You’ve designed your microcontroller system for lower power consumption, but what about the power supply itself? If you’re an old hand you might just go for a trusty 78xx series linear regulator, but these are now considered completely obsolete if still popular. Although more expensive always go for a newer low dropout (LDO) type.

A 7805 +5V output regulator has a dropout voltage of 2V, which means it needs a minimum of +7 volts on the input. At the maximum current of 1A at least 2W are wasted as heat and a heat sink will almost certainly be needed. An LDO type cuts the dropout to perhaps 300mV. Now that means a lower voltage mains transformer can be used cutting the waste. Better still, use a switching regulator for even greater efficiency. However, remember that the PSU must be rated for the peak current consumption – not the average.

Finally, include pull-ups on all unused I/O inputs. Random noise on a floating input can switch internal circuits and even if the resulting signals are blocked and cause no spurious operation, it all adds to the total dynamic current. Some devices feature internal ‘weak pull-ups’, but opinion seems to be divided on their efficacy and many developers stick to using external resistors.
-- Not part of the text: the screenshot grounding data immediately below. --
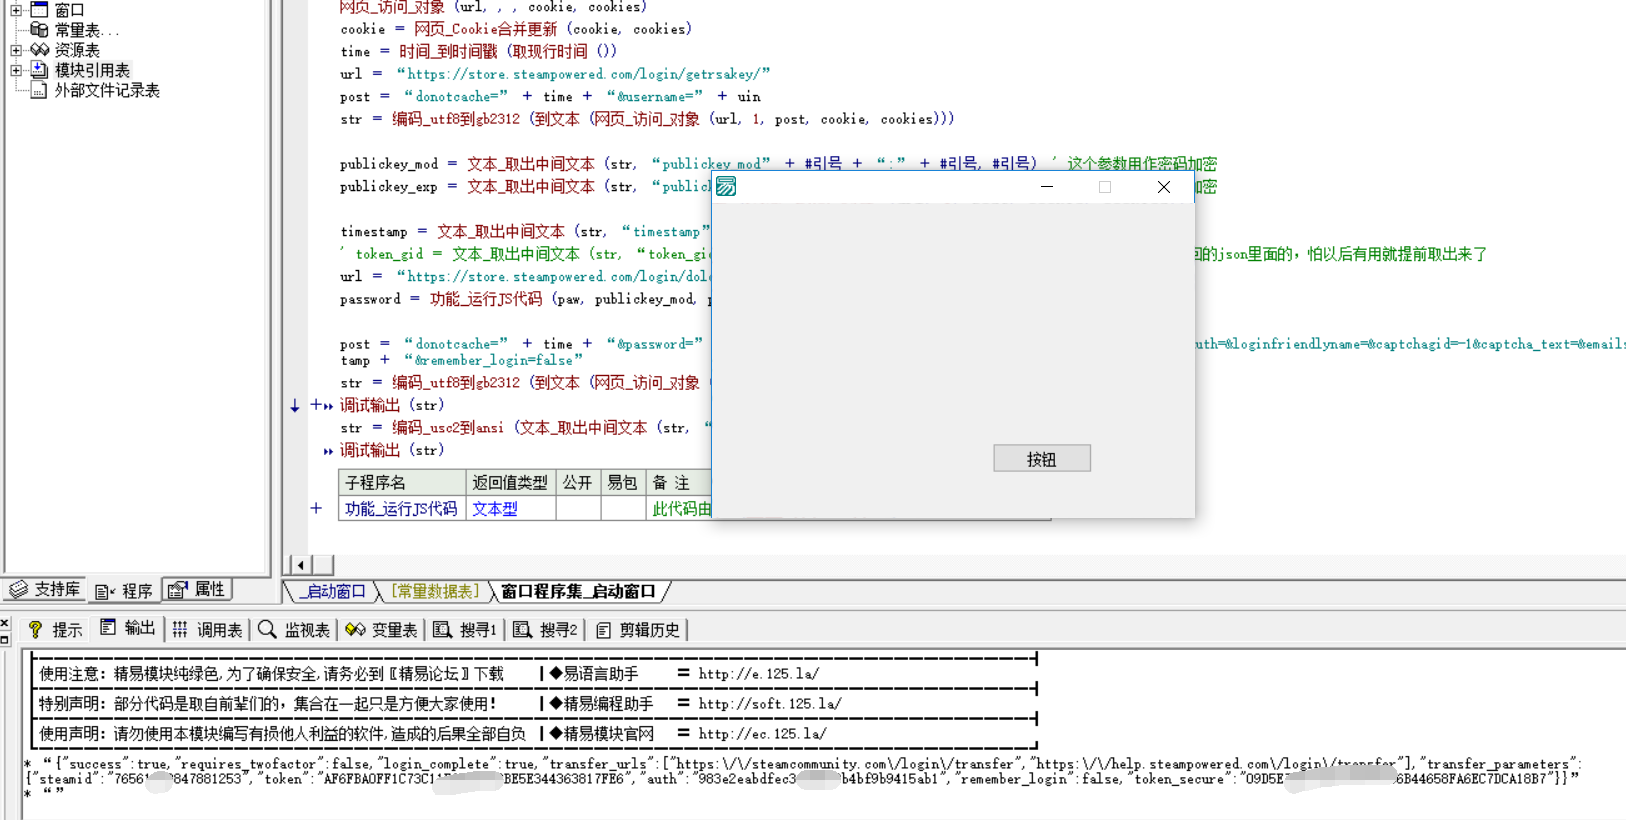The height and width of the screenshot is (820, 1626).
Task: Open the 监视表 magnifier icon
Action: (267, 629)
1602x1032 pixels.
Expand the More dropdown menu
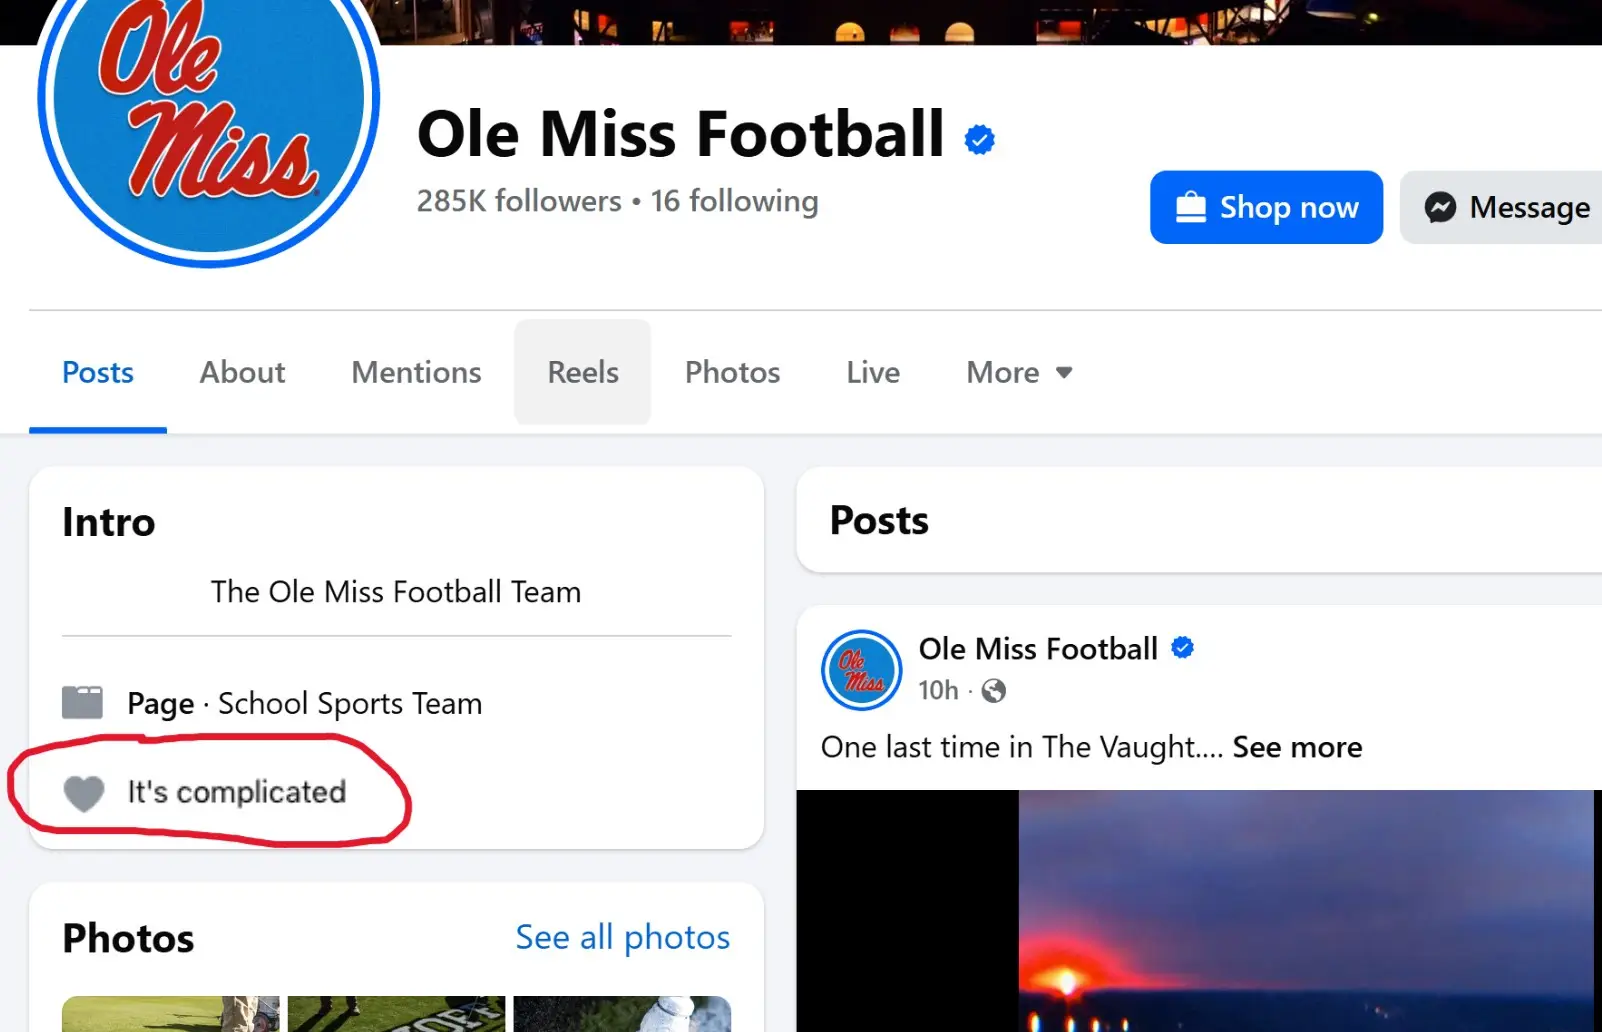point(1019,373)
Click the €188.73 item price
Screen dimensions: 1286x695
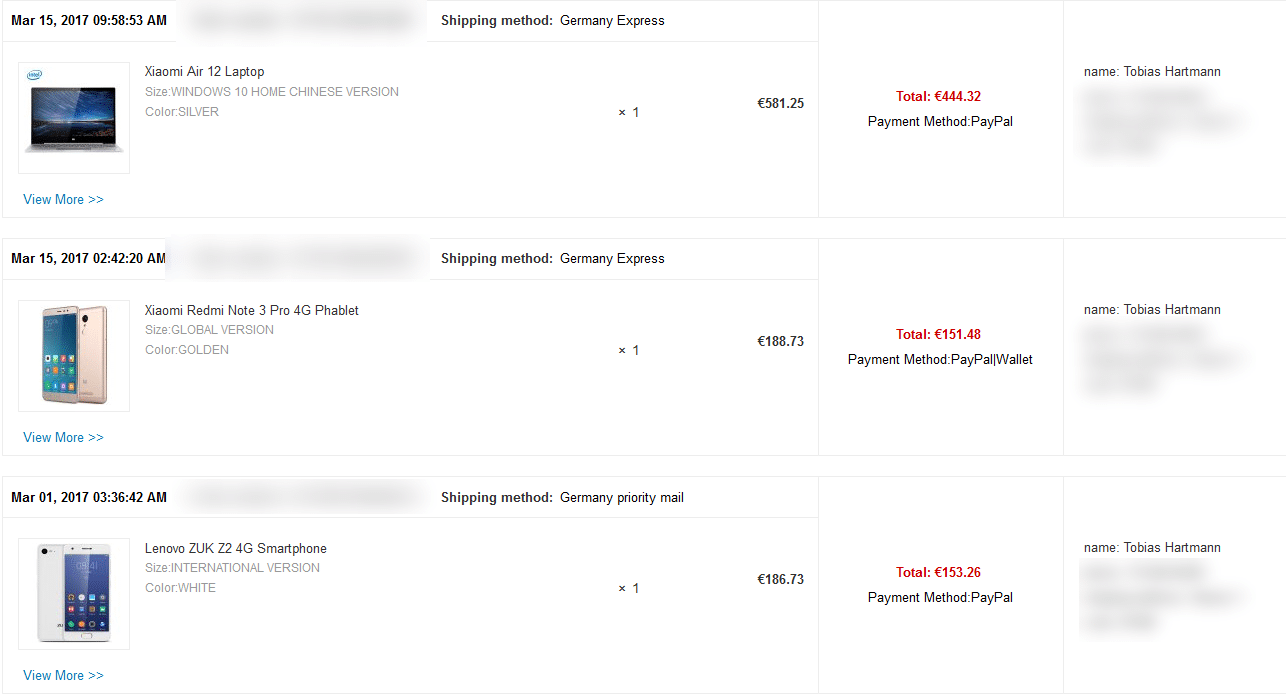pyautogui.click(x=781, y=341)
Energy costs are top of everyone’s agenda at the moment and as electronic equipment continues to proliferate in the domestic market, design engineers must assume that power consumption will be a critical factor in their projects. Fortunately the need for low power devices in battery portable equipment started the process of energy-efficient chip design some years ago. Now this new chip technology combined with energy saving software will help reduce wastage in mains-powered equipment as well.